Instructions for the task:
Copy the data exactly, line for line.
BEGIN Entries supplied
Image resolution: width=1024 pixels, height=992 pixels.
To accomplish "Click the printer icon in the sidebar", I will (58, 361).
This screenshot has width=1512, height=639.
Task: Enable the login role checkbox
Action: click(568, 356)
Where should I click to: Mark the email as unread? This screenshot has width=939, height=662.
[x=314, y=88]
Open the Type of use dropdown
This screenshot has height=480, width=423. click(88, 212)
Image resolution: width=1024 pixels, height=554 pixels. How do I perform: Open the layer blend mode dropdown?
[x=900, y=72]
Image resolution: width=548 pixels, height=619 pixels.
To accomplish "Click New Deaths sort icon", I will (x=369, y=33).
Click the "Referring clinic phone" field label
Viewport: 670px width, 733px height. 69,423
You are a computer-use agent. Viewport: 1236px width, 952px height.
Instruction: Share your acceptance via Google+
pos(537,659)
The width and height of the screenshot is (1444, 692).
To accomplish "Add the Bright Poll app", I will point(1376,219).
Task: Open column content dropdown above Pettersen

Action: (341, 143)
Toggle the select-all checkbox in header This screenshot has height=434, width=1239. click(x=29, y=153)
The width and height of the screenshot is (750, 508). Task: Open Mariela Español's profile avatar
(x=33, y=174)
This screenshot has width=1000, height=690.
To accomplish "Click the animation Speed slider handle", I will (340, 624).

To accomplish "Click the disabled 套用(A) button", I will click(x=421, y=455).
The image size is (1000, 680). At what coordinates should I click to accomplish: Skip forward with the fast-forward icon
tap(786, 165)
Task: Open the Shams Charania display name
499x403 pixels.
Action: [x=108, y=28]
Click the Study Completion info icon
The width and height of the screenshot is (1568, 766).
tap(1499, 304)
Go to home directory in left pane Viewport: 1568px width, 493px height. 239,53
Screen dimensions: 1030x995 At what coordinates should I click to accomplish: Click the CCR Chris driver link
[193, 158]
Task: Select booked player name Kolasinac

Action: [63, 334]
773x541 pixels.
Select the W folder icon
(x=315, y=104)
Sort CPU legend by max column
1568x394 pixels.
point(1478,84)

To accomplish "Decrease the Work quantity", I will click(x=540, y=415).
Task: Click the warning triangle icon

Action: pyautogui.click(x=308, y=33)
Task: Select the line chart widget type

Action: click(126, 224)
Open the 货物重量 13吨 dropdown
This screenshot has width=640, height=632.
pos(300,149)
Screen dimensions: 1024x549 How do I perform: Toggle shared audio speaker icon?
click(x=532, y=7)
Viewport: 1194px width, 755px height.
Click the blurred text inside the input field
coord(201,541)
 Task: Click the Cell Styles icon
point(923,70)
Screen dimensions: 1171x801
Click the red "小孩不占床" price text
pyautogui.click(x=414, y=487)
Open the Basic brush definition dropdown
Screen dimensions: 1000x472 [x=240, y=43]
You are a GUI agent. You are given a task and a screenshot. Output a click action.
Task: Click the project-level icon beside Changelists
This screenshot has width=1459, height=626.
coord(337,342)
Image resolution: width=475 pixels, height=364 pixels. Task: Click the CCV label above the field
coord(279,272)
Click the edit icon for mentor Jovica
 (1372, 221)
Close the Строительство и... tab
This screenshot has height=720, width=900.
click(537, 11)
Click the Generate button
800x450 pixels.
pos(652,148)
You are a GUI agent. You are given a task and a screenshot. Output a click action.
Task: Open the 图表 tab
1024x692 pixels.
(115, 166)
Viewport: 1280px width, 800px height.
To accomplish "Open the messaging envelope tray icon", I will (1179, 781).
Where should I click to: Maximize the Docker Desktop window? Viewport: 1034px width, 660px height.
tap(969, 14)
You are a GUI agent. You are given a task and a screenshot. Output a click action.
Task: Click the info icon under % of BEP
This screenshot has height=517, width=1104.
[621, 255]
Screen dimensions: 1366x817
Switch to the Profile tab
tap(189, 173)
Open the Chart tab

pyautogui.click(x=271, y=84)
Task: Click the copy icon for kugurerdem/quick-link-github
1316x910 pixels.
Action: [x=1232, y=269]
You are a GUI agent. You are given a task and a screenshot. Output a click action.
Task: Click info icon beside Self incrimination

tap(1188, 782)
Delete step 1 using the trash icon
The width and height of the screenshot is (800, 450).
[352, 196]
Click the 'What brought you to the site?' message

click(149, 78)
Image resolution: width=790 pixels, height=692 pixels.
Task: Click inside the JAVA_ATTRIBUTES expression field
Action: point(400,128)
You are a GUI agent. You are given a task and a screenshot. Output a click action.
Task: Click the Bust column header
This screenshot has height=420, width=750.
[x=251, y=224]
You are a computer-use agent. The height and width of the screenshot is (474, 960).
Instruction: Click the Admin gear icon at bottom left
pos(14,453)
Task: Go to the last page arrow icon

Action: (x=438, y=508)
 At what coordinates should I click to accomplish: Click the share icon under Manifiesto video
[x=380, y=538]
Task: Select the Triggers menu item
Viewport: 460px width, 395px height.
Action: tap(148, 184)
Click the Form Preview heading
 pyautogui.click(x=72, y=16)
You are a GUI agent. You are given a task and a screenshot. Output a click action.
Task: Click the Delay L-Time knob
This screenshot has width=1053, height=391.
END Entries supplied
Solution:
Image resolution: width=1024 pixels, height=992 pixels.
To accomplish "Click the printer icon in the sidebar", I will (58, 361).
This screenshot has width=1512, height=639.
Task: Enable the login role checkbox
Action: click(568, 356)
Where should I click to: Mark the email as unread? This screenshot has width=939, height=662.
[x=314, y=88]
Open the Type of use dropdown
This screenshot has height=480, width=423. click(88, 212)
Image resolution: width=1024 pixels, height=554 pixels. How do I perform: Open the layer blend mode dropdown?
[x=900, y=72]
Image resolution: width=548 pixels, height=619 pixels.
To accomplish "Click New Deaths sort icon", I will (x=369, y=33).
Click the "Referring clinic phone" field label
Viewport: 670px width, 733px height. 69,423
You are a computer-use agent. Viewport: 1236px width, 952px height.
Instruction: Share your acceptance via Google+
pos(537,659)
The width and height of the screenshot is (1444, 692).
To accomplish "Add the Bright Poll app", I will point(1376,219).
Task: Open column content dropdown above Pettersen

Action: (341, 143)
Toggle the select-all checkbox in header This screenshot has height=434, width=1239. click(x=29, y=153)
The width and height of the screenshot is (750, 508). Task: Open Mariela Español's profile avatar
(x=33, y=174)
This screenshot has width=1000, height=690.
To accomplish "Click the animation Speed slider handle", I will (340, 624).

To accomplish "Click the disabled 套用(A) button", I will click(x=421, y=455).
The image size is (1000, 680). At what coordinates should I click to accomplish: Skip forward with the fast-forward icon
tap(786, 165)
Task: Open the Shams Charania display name
499x403 pixels.
Action: [x=108, y=28]
Click the Study Completion info icon
The width and height of the screenshot is (1568, 766).
tap(1499, 304)
Go to home directory in left pane Viewport: 1568px width, 493px height. 239,53
Screen dimensions: 1030x995 At what coordinates should I click to accomplish: Click the CCR Chris driver link
[193, 158]
Task: Select booked player name Kolasinac

Action: [63, 334]
773x541 pixels.
Select the W folder icon
(x=315, y=104)
Sort CPU legend by max column
1568x394 pixels.
point(1478,84)

To accomplish "Decrease the Work quantity", I will click(x=540, y=415).
Task: Click the warning triangle icon

Action: pyautogui.click(x=308, y=33)
Task: Select the line chart widget type

Action: click(126, 224)
Open the 货物重量 13吨 dropdown
This screenshot has width=640, height=632.
pos(300,149)
Screen dimensions: 1024x549 How do I perform: Toggle shared audio speaker icon?
click(x=532, y=7)
Viewport: 1194px width, 755px height.
Click the blurred text inside the input field
coord(201,541)
 Task: Click the Cell Styles icon
point(923,70)
Screen dimensions: 1171x801
Click the red "小孩不占床" price text
pyautogui.click(x=414, y=487)
Open the Basic brush definition dropdown
Screen dimensions: 1000x472 [x=240, y=43]
You are a GUI agent. You are given a task and a screenshot. Output a click action.
Task: Click the project-level icon beside Changelists
This screenshot has width=1459, height=626.
coord(337,342)
Image resolution: width=475 pixels, height=364 pixels. Task: Click the CCV label above the field
coord(279,272)
Click the edit icon for mentor Jovica
 (1372, 221)
Close the Строительство и... tab
This screenshot has height=720, width=900.
click(537, 11)
Click the Generate button
800x450 pixels.
pos(652,148)
You are a GUI agent. You are given a task and a screenshot. Output a click action.
Task: Open the 图表 tab
1024x692 pixels.
(115, 166)
Viewport: 1280px width, 800px height.
To accomplish "Open the messaging envelope tray icon", I will (1179, 781).
Where should I click to: Maximize the Docker Desktop window? Viewport: 1034px width, 660px height.
tap(969, 14)
You are a GUI agent. You are given a task and a screenshot. Output a click action.
Task: Click the info icon under % of BEP
This screenshot has height=517, width=1104.
[621, 255]
Screen dimensions: 1366x817
Switch to the Profile tab
tap(189, 173)
Open the Chart tab

pyautogui.click(x=271, y=84)
Task: Click the copy icon for kugurerdem/quick-link-github
1316x910 pixels.
Action: [x=1232, y=269]
You are a GUI agent. You are given a task and a screenshot. Output a click action.
Task: Click info icon beside Self incrimination

tap(1188, 782)
Delete step 1 using the trash icon
The width and height of the screenshot is (800, 450).
[352, 196]
Click the 'What brought you to the site?' message

click(149, 78)
Image resolution: width=790 pixels, height=692 pixels.
Task: Click inside the JAVA_ATTRIBUTES expression field
Action: point(400,128)
You are a GUI agent. You are given a task and a screenshot. Output a click action.
Task: Click the Bust column header
This screenshot has height=420, width=750.
[x=251, y=224]
You are a computer-use agent. The height and width of the screenshot is (474, 960).
Instruction: Click the Admin gear icon at bottom left
pos(14,453)
Task: Go to the last page arrow icon

Action: (x=438, y=508)
 At what coordinates should I click to accomplish: Click the share icon under Manifiesto video
[x=380, y=538]
Task: Select the Triggers menu item
Viewport: 460px width, 395px height.
Action: tap(148, 184)
Click the Form Preview heading
 pyautogui.click(x=72, y=16)
You are a GUI agent. You are given a task and a screenshot. Output a click action.
Task: Click the Delay L-Time knob
This screenshot has width=1053, height=391.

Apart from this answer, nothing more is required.